In this quote, Doerr describes a biological event, using scientific language in a way that reads like poetry; not a science textbook. It is relevant to note that both Marie-Laure, who is fascinated by sea-life, later becomes a well-known scientist working at the museum where her father had been a custodian before fleeing Paris. Werner, himself, is a highly regarded engineer, who is later placed in the Wehrmacht, tracking enemy signals. This lyrical description of conception is the perfect complement to the characters’ interests in science.
Third, of many possible reasons to love All The Light We Cannot See is the unbiased reference to Nazi propaganda from a first hand source. When we read contemporary novels about WW2, they posit Nazis as a single entity, “The Nazis.” In ATLWCS, the Nazi “marketing strategy” is told from a perspective of fear and contrarianism in literature. It’s not often that we read about a sensitive protagonist, like Werner, who was coerced into being a Nazi. It reminds readers that the Nazis were comprised of people, some downright sadistic whose only goal in life was to destroy the lives of innocent civilians; and then Werner, a quiet boy with great talent, fearful of authority, a hero, but still—a Nazi.
Doerr describes Werner in class with the following dialogue:
“In technical sciences, Dr. Hauptmann introduces the laws of thermodynamics. ‘Entropy, who can say what that is?’
The boys hunch over their desks. No one raises a hand. Hauptmann stalks the rows. Werner tries not to twitch a single muscle.
‘Pfennig.’ [Werner]
‘Entropy is the degree of randomness or disorder in a system, Doctor.’
His eyes fix on Werner’s for a heartbeat, a glance both warm and chilling. ‘Disorder. You hear the commandant say it. You hear your bunk masters say it. There must be order. Life is chaos, gentlemen. And what we represent is an ordering to that chaos. Even down to the genes. We are ordering the evolution of the species. Winnowing out the inferior, the unruly, the chaff. This is the great project of the Reich, the greatest project human beings have ever embarked upon’” (240).

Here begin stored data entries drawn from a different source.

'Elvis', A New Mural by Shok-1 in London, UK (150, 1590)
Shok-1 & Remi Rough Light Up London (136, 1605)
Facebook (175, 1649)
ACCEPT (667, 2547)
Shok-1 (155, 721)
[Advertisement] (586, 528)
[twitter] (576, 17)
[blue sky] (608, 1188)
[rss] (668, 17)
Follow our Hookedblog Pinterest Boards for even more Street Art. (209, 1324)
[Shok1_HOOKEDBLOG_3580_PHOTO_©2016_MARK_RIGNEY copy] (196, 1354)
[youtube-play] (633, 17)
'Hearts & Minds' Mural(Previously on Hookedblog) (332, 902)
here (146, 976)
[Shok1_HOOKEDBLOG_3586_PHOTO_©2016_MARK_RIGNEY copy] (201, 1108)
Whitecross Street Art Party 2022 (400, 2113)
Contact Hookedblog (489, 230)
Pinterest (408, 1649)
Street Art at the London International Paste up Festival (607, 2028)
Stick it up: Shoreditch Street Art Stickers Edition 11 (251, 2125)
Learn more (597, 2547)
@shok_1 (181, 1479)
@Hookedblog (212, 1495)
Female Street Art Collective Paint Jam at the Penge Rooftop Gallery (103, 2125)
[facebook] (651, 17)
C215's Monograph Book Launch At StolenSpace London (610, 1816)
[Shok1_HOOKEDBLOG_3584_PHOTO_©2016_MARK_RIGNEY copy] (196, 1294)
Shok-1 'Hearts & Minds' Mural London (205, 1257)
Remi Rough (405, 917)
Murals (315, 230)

Empathy For Unexpected Characters
This simple interchange, which clearly emphasizes the Nazi obsession with genocide in unrelated context, creates a counter-narrative to Marie-Laure. It also creates unexpected sympathy for Werner by showing the complexity of a disadvantaged boy who didn’t agree with the Nazis’ cruelty, but was also—for a time—freed by his Nazi “adoption.” By exposing the reader to Werner’s environment, we can empathize with him. He was manipulated to be a Nazi and we feel sorry for him. Then he follows Nazi commands that go against most readers’ worldview and we hate him for it. Then he saves our brave, committed, and blind heroine. She, too, saves him, and he is able to face his future.
If you are looking for a great show to binge this holiday week—or book to get immersed in—look no further than Netflix or the original novel. Get yourself a snack, some tea, or a glass of bubbly and settle in.